[TASK REQUIREMENTS]:
Please repeat the data shown below, word for word.

-=-=-

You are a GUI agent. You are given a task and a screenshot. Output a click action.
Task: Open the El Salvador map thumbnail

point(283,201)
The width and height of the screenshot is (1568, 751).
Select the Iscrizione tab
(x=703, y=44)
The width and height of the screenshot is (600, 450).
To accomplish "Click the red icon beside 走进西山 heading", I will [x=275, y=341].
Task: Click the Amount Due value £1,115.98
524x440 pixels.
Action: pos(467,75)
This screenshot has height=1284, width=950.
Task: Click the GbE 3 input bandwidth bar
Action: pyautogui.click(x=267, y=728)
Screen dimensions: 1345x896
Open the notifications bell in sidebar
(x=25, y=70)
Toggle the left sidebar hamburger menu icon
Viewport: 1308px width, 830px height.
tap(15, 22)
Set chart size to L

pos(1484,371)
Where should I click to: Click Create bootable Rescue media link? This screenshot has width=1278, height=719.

-=-=-

[WRITTEN RESPONSE]:
You are a GUI agent. You are given a task and a screenshot. Output a click action.
Task: Open the El Salvador map thumbnail

point(283,201)
The width and height of the screenshot is (1568, 751).
Select the Iscrizione tab
(x=703, y=44)
The width and height of the screenshot is (600, 450).
To accomplish "Click the red icon beside 走进西山 heading", I will [x=275, y=341].
Task: Click the Amount Due value £1,115.98
524x440 pixels.
Action: pos(467,75)
This screenshot has height=1284, width=950.
Task: Click the GbE 3 input bandwidth bar
Action: pyautogui.click(x=267, y=728)
Screen dimensions: 1345x896
Open the notifications bell in sidebar
(x=25, y=70)
Toggle the left sidebar hamburger menu icon
Viewport: 1308px width, 830px height.
tap(15, 22)
Set chart size to L

pos(1484,371)
Where should I click to: Click Create bootable Rescue media link? This screenshot has width=1278, height=719.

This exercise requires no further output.